Encontro de 2 e 3 de setembro, na Villa Negroni, discutiu mercado jurídico, inteligência artificial e cooperação entre Brasil e Europa.
A Alps Academy reuniu em Lugano, na Suíça, juristas e advogados brasileiros e internacionais para discutir transformações do mercado jurídico e oportunidades de atuação entre Brasil e Europa. O Europe–Brazil Legal Summit ocorreu nos dias 2 e 3 de setembro, na Villa Negroni.
A iniciativa é da ALPS Academy e do World Law & Justice Forum, com apoio de Switzerland Tourism e da Lugano Region. A programação girou em torno de tecnologia, mercado, energia e regulação, em mesas-redondas com troca entre profissionais brasileiros e estrangeiros.
Participaram do Europe–Brazil Legal Summit, o ex-ministro do Supremo Tribunal Federal Luís Roberto Barroso, o presidente do Conselho Federal da OAB, Beto Simonetti, o ex-presidente nacional da Ordem Marcus Vinícius Furtado Coêlho e o ex-presidente nacional Felipe Santa Cruz. O encontro, iniciativa da ALPS Academy e do World Law & Justice Forum, também reuniu presidentes de boa parte das seccionais da OAB e integrantes da Diretoria da OAB Nacional, em debates sobre tecnologia, mercado, energia, regulação e as oportunidades da advocacia entre Brasil e Europa.
Bruno Barata, coordenador do Conselho da ALPS Academy e do World Law & Justice Forum, afirmou que o objetivo é criar pontes entre a advocacia brasileira e centros jurídicos e econômicos internacionais. “O Europe–Brazil Legal Summit nasce com esse propósito: reunir lideranças, aproximar diferentes mercados e discutir, de forma prática, como tecnologia, regulação e novos modelos de negócios estão transformando a atuação dos advogados.

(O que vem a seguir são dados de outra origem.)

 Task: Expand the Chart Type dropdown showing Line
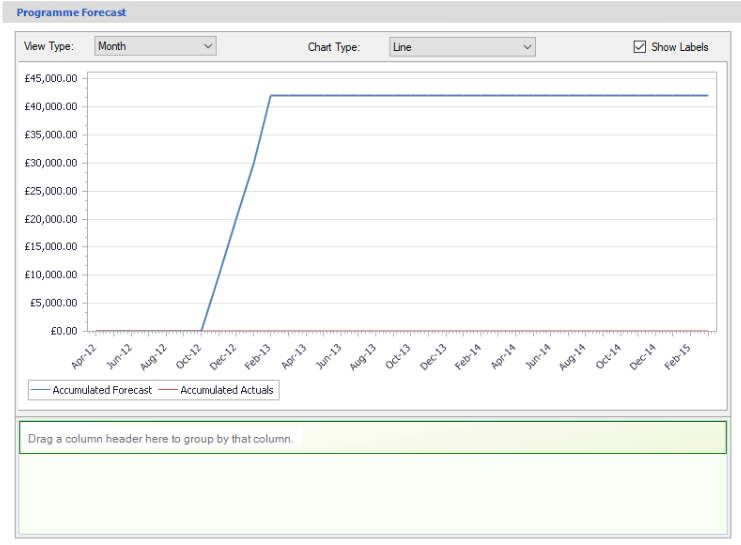[462, 47]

Lugano é um ambiente estratégico para essa conexão entre Brasil e Europa”, disse.
A fonte do evento informa que participaram dos debates profissionais como Carlos Caputo Bastos, Gustavo Tepedino e Antônio Carlos de Almeida Castro (Kakay), além dos conselheiros Beto Simonetti e Marcus Vinícius Furtado Coêlho. Segundo a mesma divulgação, o encontro não contou com magistrados e os participantes viajaram com recursos próprios.
Beto Simonetti sustentou que a advocacia brasileira precisa se inserir nos debates internacionais. “As transformações provocadas pela tecnologia, pelos novos modelos de negócios e pela integração entre mercados já fazem parte da realidade profissional. Participar desse diálogo é também uma forma de preparar a advocacia para os desafios que estão surgindo e ampliar oportunidades de atuação além das nossas fronteiras.”

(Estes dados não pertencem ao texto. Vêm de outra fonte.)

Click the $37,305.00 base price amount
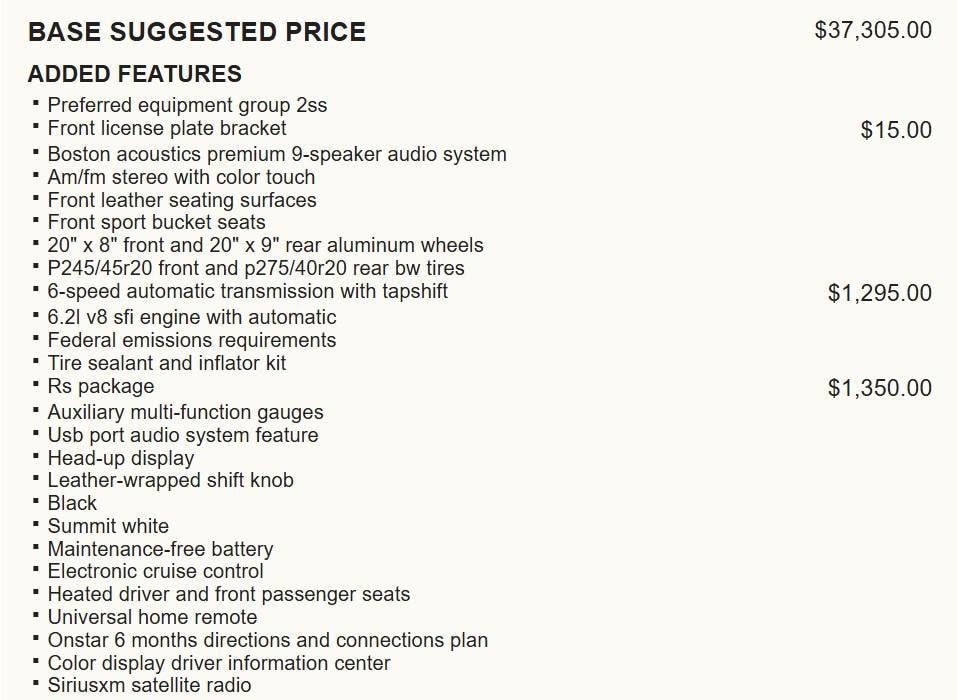The height and width of the screenshot is (700, 957). click(873, 30)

Marcus Vinícius Furtado Coêlho destacou o caráter global das mudanças. “A formação jurídica não pode mais estar limitada às fronteiras nacionais. É fundamental compreender diferentes ambientes regulatórios, acompanhar as novas tecnologias e fortalecer a cooperação entre instituições.”
No primeiro dia, o painel “Advocacia sem Fronteiras”, moderado por Bruno Barata, tratou de habilitação profissional, mobilidade, ética transfronteiriça, cooperação entre Ordens e educação continuada. Entre os debatedores citados estão o vice-presidente da International Bar Association, Jörg Menzer; o presidente da Ordem dos Advogados da Índia, Prashant Kumar; o vice-presidente da Ordem dos Advogados dos Emirados Árabes Unidos, Adil Fakhir; e o conselheiro da Ordem dos Advogados de Milão Diego Corrado.
A programação também abordou energia e operações transnacionais no eixo União Europeia–Mercosul. No segundo dia, os debates se concentraram em reforma tributária, inteligência artificial, compliance e impacto das novas tecnologias na gestão de escritórios. O encerramento institucional teve o presidente nacional da OAB, Beto Simonetti, e o presidente da Lugano Region, Rupen Nacaroglu.
Barata afirmou a intenção de consolidar Lugano como espaço permanente de conexão — uma “Davos Jurídica”, na expressão usada por ele — e indicou que a próxima edição deve ocorrer no segundo semestre de 2027.